What goes round has an amazing habit of coming round again. Under the heading of Myth 2, the Daily Mail of 3 March carried an article in which Valfrid Paulsson, the former Director General of Sweden’s Environmental Protection Agency, stated that over emphasis on recycling was ill judged and that incineration of combustible packaging waste was a considerably better option.

To quote Valfrid, “a booming recycling market by 2010 was a dream 40 years ago… and is still just a dream”.

There is an old adage that if you give a million monkeys a million typewriters, one of them will produce the Works of Shakespeare. By the same yardstick, we might one day discover a sensible route to the recovery of lightweight complex packaging materials. Of course, anything can be recycled with enough effort but the big test comes with the question is it commercially, economically and environmentally beneficial?

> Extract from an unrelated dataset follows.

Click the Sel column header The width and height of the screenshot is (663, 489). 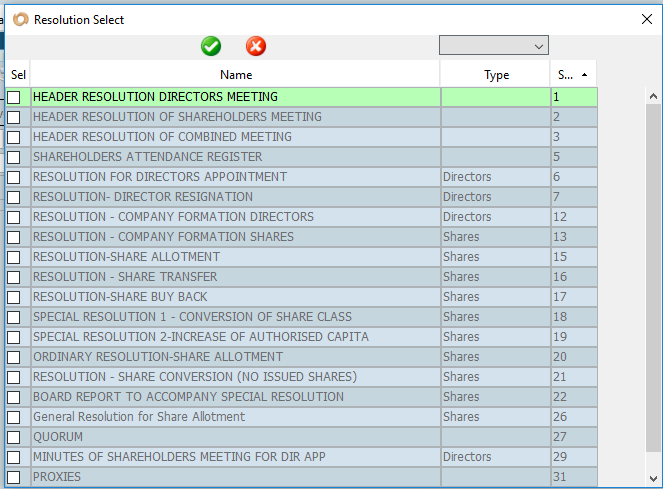point(18,75)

Much modern packaging is made with great skill and ingenuity to employ the very minimum of material.

This process is often very complex, involving more than one base material, together with glues, printing, barrier and sealing layers and so on.

Each element of the packaging material performs a specific, often crucial, function in the provision of a safe, secure and protective way of containing a product.

Separating these layers is not impossible, but is it really sensible?

Then comes the old problem, which many people seem to avoid discussing in the relentless push towards advocating recycled materials, namely the issue of direct contact with foodstuffs.

EC90/128 and its six subsequent amendments sets out the situation with regard to global migration from packaging material into foodstuffs.

Certainly recycled material can be incorporated into such packaging but, in reality, what manufacturer is going to risk his reputation and his future by incorporating scrap, no matter how well controlled and documented, into such sensitive packaging material. How can batch-to-batch variation be eliminated? How can even the smallest quantities of rogue, even noxious, material be avoided? Not surprisingly, most plastics packaging businesses prefer to work from virgin material and sleep soundly at night!

Given this scenario and the fact that some 65% of plastics usage is in packaging and some 60% of that is film, the only logical answer to optimum recovery for the benefit of the environment is incineration.

How gratifying to see that the Swedes, respected for their environmental rigour, have now decided that this is in fact the best solution for domestic waste. When will the people of this small island come to the same conclusion? Now that’s a burning question!